### [Problem]
Could you print the records word for word, from the line with "will [x=453, y=40]." up to and including the line with "This screenshot has"?

# Start of Material for this task

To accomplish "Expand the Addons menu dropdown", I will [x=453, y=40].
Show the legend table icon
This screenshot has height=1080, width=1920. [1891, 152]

# End of Material for this task
# Start of Material for this task

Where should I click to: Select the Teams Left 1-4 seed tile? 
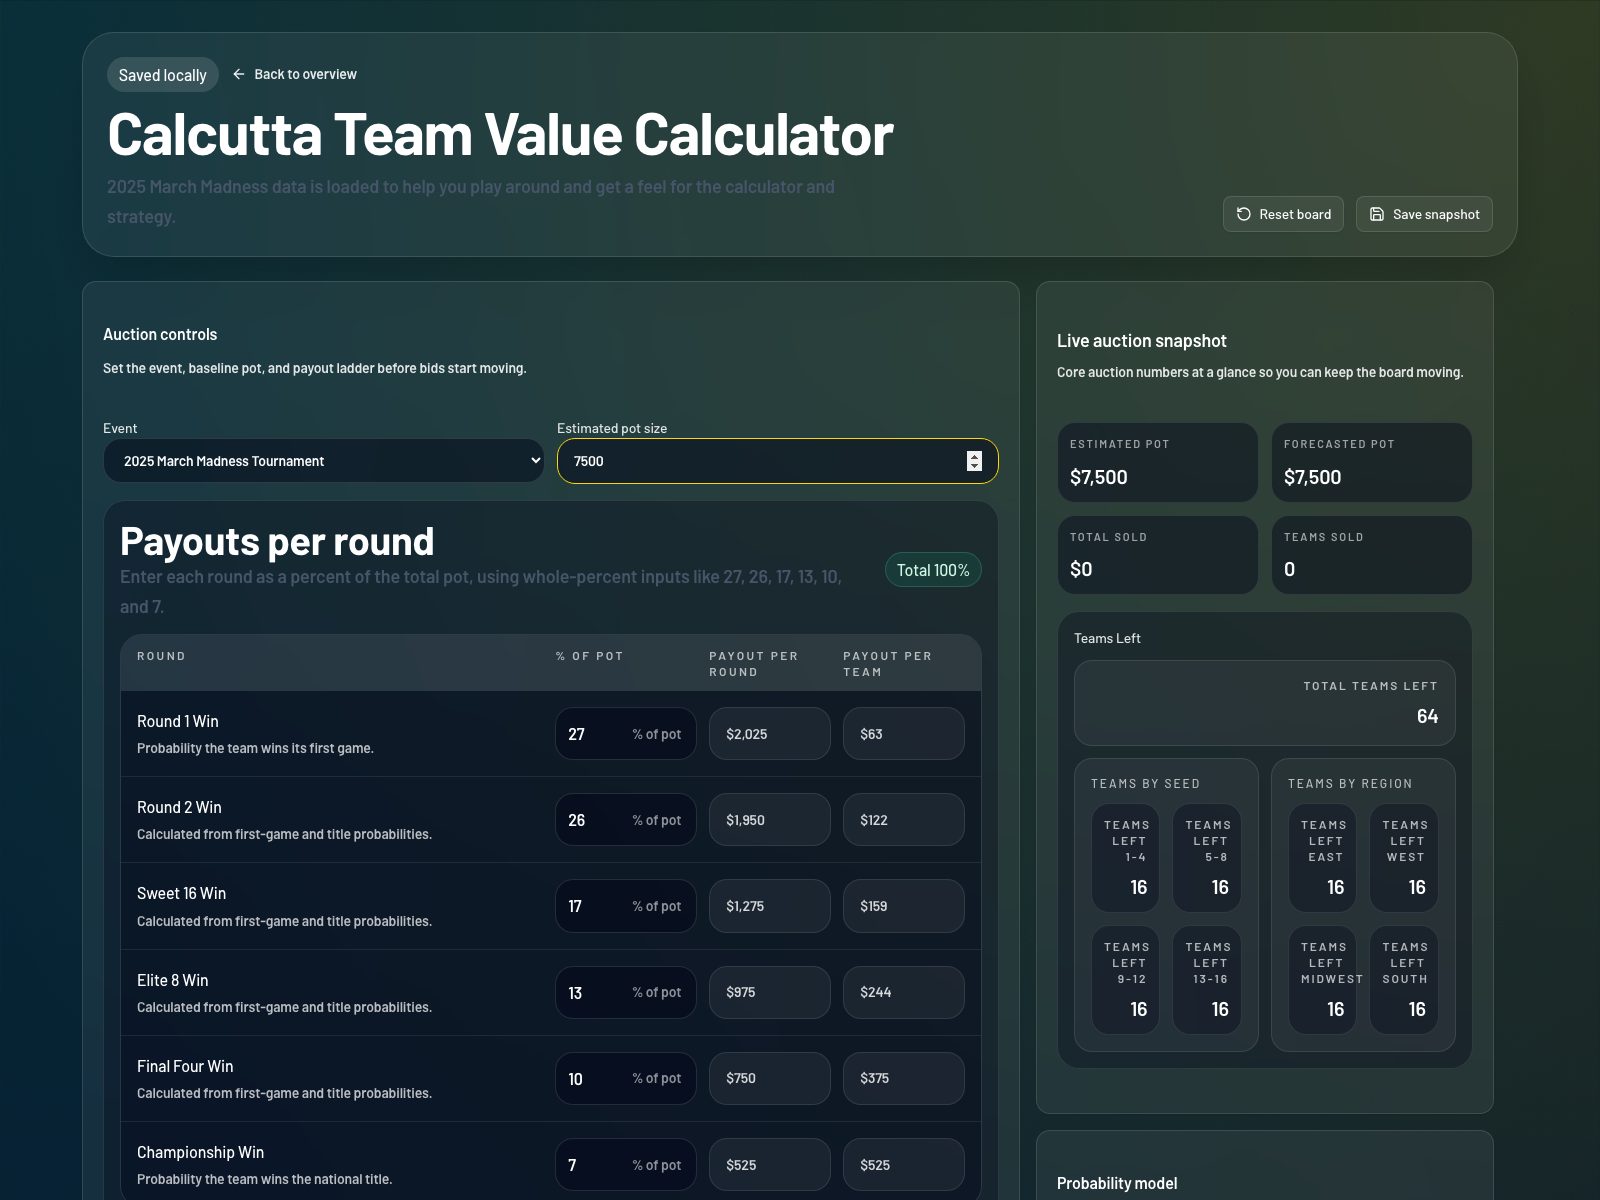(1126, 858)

# End of Material for this task

### [The output]
To accomplish "Expand the Addons menu dropdown", I will [x=453, y=40].
Show the legend table icon
This screenshot has height=1080, width=1920. [1891, 152]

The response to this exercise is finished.